Of course, I don't get most of my specialist, higher-level knowledge from Wikipedia in my field of research; I'll trust a book or survey article by a well-known specialist in the field first. But if I just want an overview of the US participation in World War II, you can bet I'll trust Wikipedia's article before I trust the Texas Board of Education's approved version; and if I want an article on the Thai monarchy, I'll trust Wikipedia's article before I trust the Thai government's approved version.
-Mark
Durova wrote:
Durova's evil guide to plagiarism:
"Don't copy from the live version of the article. Copy a historic version from a year ago. Your teacher doesn't understand how Wikipedia page histories work and won't find the text on a Google search. The older version will appear more primitive and more believably yours. You'll get a safe B instead of a fingernail-biting A or an F for plagiarism. So go stay out late at that party, relax, and cheat smarter not harder."
Anyone who feels the need to plagiarize in this way probably lacks the foresight needed to implement the technique. The need and the foresight are mutually exclusive. :-)
Ec
Sam Korn wrote:
Furthermore, there is the potential that teaching students to question Wikipedia could lead to their being more disposed to question other sources, which is obviously very useful in the study of any subject (and supremely history).
Possibly more broadly. I was looking around for references to a rather 'retro' teaching method for history, and found this:
"The significance of ephemera for the teaching of history in schools has already been demonstrated. In particular, Longman’s ‘Jackdaw’ series from the 1960s, and more recently the ephemera collections sold by the Public Record Office, have shown how effective reproductions of ephemeral documents of the past can be as part of a teaching pack. The educational potential of ephemera at all stages of education has increased beyond measure in recent years with the widespread availability of electronic methods of delivering images."
From
http://www.cilip.org.uk/NR/rdonlyres/0CE6922C-0DF2-4A70-ACED-B40005A115A4/0/..., at p. 11.
I'm old enough to remember the 'Jackdaws', which were folders of reproduction period documents and other things: primary sources in a wallet.
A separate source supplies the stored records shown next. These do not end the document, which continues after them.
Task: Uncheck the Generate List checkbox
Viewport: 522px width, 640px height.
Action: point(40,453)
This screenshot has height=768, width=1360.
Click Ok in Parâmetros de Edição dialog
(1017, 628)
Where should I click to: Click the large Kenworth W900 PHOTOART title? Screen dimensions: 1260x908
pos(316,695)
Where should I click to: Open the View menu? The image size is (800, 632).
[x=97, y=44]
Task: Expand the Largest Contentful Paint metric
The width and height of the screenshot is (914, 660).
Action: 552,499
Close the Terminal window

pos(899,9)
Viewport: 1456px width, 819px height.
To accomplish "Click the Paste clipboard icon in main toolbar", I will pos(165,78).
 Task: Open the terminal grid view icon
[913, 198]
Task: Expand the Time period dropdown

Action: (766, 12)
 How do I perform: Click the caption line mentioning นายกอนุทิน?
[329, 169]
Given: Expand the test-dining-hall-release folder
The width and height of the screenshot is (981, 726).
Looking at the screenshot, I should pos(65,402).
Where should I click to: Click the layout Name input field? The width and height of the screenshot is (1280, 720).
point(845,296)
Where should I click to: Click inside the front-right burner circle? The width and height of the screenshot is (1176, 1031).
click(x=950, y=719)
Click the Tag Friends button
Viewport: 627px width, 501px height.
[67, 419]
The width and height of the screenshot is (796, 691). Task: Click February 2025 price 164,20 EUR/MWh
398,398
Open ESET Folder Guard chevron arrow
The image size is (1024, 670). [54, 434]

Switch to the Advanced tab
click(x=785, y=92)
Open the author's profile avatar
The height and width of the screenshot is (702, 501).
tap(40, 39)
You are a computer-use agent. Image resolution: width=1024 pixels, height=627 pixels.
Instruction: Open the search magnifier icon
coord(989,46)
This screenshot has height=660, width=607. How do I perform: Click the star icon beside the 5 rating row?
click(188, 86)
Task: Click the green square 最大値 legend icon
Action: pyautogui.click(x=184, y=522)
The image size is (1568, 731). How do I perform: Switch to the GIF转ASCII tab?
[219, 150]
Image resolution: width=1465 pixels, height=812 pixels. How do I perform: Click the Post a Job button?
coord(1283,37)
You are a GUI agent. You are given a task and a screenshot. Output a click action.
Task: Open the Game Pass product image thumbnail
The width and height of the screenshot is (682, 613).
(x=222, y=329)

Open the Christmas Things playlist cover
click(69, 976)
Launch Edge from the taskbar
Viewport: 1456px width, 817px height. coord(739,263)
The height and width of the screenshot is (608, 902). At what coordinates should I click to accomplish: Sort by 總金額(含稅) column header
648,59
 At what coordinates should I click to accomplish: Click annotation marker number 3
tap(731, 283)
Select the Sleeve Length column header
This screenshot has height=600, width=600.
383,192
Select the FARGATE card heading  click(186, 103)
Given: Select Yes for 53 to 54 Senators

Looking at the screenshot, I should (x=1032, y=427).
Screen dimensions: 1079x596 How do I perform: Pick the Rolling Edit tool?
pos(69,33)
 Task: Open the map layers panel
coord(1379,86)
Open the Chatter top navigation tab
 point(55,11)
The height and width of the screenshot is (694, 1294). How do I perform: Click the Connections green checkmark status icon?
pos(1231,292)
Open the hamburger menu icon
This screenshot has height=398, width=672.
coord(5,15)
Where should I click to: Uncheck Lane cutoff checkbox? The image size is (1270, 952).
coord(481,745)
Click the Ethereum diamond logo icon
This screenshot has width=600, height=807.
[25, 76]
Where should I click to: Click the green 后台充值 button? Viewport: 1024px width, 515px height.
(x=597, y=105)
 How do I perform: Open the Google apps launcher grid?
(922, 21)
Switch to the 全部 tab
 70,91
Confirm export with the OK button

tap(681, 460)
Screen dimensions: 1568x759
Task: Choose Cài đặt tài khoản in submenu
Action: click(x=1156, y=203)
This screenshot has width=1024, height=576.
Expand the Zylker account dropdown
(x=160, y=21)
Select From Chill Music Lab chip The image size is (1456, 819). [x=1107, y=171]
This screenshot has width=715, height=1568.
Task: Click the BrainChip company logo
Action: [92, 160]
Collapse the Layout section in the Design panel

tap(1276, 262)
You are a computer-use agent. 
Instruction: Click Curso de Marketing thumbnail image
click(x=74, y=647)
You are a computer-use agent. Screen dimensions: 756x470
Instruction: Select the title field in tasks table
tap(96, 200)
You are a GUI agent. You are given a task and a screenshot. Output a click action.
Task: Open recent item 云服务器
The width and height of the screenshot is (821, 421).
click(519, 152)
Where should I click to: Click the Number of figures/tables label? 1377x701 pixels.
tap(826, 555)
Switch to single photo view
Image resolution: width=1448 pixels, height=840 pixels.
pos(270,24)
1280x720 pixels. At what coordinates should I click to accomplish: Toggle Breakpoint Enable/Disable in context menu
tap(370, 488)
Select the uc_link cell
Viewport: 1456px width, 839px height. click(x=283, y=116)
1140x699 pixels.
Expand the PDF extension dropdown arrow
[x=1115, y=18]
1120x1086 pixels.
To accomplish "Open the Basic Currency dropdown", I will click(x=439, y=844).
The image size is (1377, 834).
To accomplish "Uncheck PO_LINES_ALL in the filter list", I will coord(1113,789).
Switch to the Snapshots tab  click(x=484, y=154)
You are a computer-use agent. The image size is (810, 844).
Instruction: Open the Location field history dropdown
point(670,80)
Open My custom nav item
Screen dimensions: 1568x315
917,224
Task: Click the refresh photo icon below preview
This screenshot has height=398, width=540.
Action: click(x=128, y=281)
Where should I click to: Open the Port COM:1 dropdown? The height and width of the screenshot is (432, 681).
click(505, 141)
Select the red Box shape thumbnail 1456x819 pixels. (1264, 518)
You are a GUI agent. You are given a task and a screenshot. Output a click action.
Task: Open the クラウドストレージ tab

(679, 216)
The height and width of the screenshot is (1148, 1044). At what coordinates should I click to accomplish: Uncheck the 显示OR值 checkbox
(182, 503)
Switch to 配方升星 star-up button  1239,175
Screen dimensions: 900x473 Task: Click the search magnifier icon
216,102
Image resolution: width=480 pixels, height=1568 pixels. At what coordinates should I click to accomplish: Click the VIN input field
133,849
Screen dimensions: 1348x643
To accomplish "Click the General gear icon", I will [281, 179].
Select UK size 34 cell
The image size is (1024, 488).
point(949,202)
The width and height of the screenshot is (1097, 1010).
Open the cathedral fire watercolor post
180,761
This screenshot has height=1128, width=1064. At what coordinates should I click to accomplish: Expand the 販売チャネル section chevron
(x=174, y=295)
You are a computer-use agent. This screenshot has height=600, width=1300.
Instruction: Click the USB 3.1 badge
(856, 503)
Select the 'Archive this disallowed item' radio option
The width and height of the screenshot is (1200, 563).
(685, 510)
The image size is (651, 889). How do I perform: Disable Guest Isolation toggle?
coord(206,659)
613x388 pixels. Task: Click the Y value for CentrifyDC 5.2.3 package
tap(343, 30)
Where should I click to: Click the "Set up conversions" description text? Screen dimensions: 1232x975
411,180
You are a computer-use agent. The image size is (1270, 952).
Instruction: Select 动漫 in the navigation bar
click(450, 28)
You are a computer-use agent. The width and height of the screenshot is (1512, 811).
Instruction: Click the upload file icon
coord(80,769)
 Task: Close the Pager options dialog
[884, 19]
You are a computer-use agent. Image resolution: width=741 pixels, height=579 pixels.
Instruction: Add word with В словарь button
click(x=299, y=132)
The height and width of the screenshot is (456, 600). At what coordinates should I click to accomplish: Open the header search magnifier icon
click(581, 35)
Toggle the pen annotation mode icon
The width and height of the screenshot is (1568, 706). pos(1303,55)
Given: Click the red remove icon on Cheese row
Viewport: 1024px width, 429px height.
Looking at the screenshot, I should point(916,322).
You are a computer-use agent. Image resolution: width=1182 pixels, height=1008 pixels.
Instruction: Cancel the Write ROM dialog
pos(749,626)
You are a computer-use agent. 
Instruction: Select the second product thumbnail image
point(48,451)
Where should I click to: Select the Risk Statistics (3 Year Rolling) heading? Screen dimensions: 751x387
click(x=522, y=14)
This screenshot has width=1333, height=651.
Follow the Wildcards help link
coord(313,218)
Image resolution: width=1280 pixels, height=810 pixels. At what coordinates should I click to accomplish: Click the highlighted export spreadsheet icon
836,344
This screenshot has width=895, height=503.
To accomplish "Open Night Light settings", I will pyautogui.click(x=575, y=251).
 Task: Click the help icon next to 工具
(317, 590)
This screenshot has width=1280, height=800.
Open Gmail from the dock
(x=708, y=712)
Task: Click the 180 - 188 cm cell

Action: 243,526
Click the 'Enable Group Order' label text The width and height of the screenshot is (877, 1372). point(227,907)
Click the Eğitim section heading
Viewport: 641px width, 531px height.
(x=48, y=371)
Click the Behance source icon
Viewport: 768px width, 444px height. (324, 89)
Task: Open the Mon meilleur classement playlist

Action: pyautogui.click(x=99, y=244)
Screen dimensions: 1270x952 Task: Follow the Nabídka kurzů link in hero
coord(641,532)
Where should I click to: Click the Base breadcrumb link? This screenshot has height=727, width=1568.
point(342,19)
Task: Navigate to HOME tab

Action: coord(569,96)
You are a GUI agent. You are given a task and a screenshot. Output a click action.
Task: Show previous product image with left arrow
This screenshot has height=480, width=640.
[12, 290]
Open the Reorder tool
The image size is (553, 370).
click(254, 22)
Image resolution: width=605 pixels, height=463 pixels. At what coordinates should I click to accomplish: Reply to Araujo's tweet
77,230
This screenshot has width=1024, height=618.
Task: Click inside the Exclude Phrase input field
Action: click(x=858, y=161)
The point made here is quite correct, though closer to using the Commons and Wikisource perhaps: it could become essentially trivial to produce the raw material for such a thing now, and to rehabilitate 'project work'. This would fit quite well with also asking students to go and critique pieces of historical writing in the suggested style. Of course curricula aren't exactly designed for this stuff, as of right now, in the UK. (Hmmm, 40 years since I was last subjected to formal history teaching: "the Hanoverians" ... wonder if it would have helped.)